SEC. 5. MINIMIZING TRANSACTION COSTS OF CORPORATE ORGANIZATION.

    (a) AMENDMENTS TO SECTION 13 OF THE 1934 ACT- Section 13 of the Securities Exchange Act of 1934 (15 U.S.C. 78m) is amended--

      (1) by striking subsections (d) and (e); and

      (2) by redesignating subsections (f), (g), and (h) as subsections (d), (e), and (f), respectively.

    (b) AMENDMENTS TO SECTION 14 OF THE 1934 ACT- Section 14 of such Act (15 U.S.C. 78n) is amended--

      (1) by striking subsections (d), (f), and (g); and

      (2) by redesignating subsections (e) and (h) as subsections (d) and (e), respectively.

    (c) CONFORMING AMENDMENTS-

      (1) Section 6(b)(9) of such Act (15 U.S.C. 78f(b)(9)) is amended by striking ‘section 14(h)’ and inserting ‘section 14(e)’.

      (2) Section 12(i) of such Act (15 U.S.C. 78l(i)) is amended by striking ‘14(f),’.

      (3) Section 13(d)(1) of such Act (as redesignated by subsection (a)(1) of this section) is amended--

        (A) by striking ‘equity securities of a class described in section 13(d)(1) of this title’ and inserting ‘equity security of a class which is registered pursuant to section 12 of this title, or any equity security of an insurance company which would have been required to be so registered except for the exemption contained in section 12(g)(2)(G) of this title, or any equity security issued by a closed-end investment company registered under the Investment Company Act of 1940 or any equity security issued by a Native Corporation pursuant to section 37(d)(6) of the Alaska Native Claims Settlement Act,’;

        (B) in subparagraph (C), by striking ‘each equity security of a class described in section 13(d)(1) of this title’ and inserting ‘each such equity security’;

        (C) in subparagraph (E), by striking ‘any equity security of a class described in section 13(d)(1) of this title’ and inserting ‘any such equity security’.

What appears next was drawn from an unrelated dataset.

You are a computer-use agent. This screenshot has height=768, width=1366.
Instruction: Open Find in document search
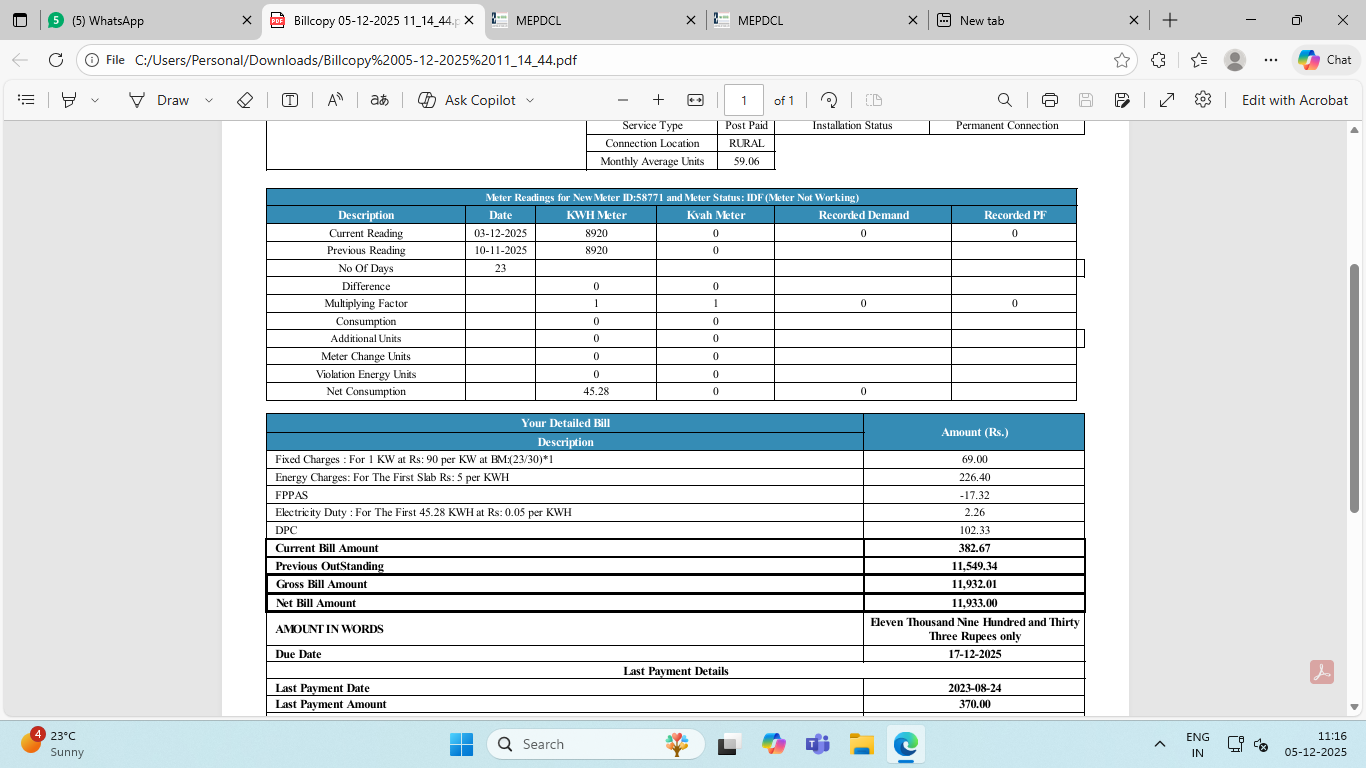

      (4) Section 13(d)(3) of such Act (as so redesignated) is amended by striking ‘all equity securities of a class described in section 13(d)(1) of this title,’ and inserting ‘all equity securities of a class described in paragraph (1) of this subsection’.

      (5) Section 14(e) of such Act (as so redesignated) is amended--

        (A) in paragraph (1), by striking ‘subsections (a) and (d)’ and inserting ‘subsection (a)’; and

        (B) in paragraph (3), by striking ‘subsection (a) or (d)’ each place it appears and inserting ‘subsection (a)’.

      (6) Paragraphs (12) and (13) of section 15A(b) of such Act (15 U.S.C. 78o-3(b)(12), (13)) are each amended by striking ‘section 14(h)’ and inserting ‘section 14(e)’.

      (7) Section 23(b)(4)(F) of such Act (15 U.S.C. 78w(b)(4)(F)) is amended by striking ‘section 13(f)’ and inserting ‘section 13(d)’.

SEC. 6. PROSPECTUS DELIVERY.

    (a) DEFINITION OF PROSPECTUS- Section 2(10) of the Securities Act of 1933 (15 U.S.C. 77b(10)) is amended by striking ‘or confirms the sale of any security’.

    (b) DELIVERY ON REQUEST- Section 5(b)(2) of the Securities Act of 1933 (15 U.S.C. 77e(b)(2)) is amended by inserting before the period at the end the following: ‘, if the purchaser or prospective purchaser of such security has requested a prospectus’.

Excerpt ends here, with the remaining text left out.